Bu tablonun içinde, hükümet üyelerinin Suruç katliamı sonrasında söyleyiverdikleri “Hedef Türkiye’dir” sözünün pek bir karşılığı yok. Hedef Türkiye filan değil. Hedef insanlık. Hedef, HDP milletvekili Garo Paylan’ın da altını çizdiği gibi, Türkiye’nin batısının Kobanê’yle kurduğu insaniyet temelindeki ilişkiyi, dayanışmayı bombalamak. Ayrıca, Suruç’ta bir kuşağın temsilcileri katledildi aslında.
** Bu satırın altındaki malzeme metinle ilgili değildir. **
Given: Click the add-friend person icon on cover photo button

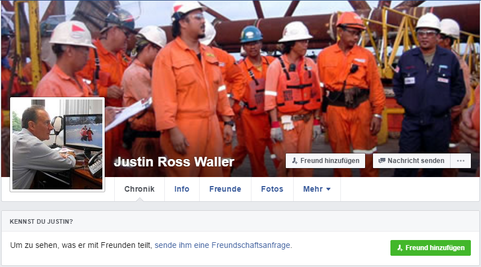Looking at the screenshot, I should tap(294, 161).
Kürt meselesine devletin ve kimi ulusalcı sol siyasetlerin baktığı çerçeveden bakmayan, tertemiz, taptaze bir sayfadan başlayan bir kuşağın...
Evet, o gün oraya giden gençlerin önemli bir kısmı Türkiye’nın batısından yola çıkmıştı. Rojava devriminin yıldönümünde Kobanê’ye bir dostluk köprüsü inşa etmek istiyorlardı. Bu vahşi saldırı, o bölgede insani olan herhangi bir şeyin nasıl bir insanlık dışı reaksiyonla karşı karşıya kaldığını da gösteriyor.
İnsanlık kazanacak, diye bitirelim ve bunun için gayret edelim.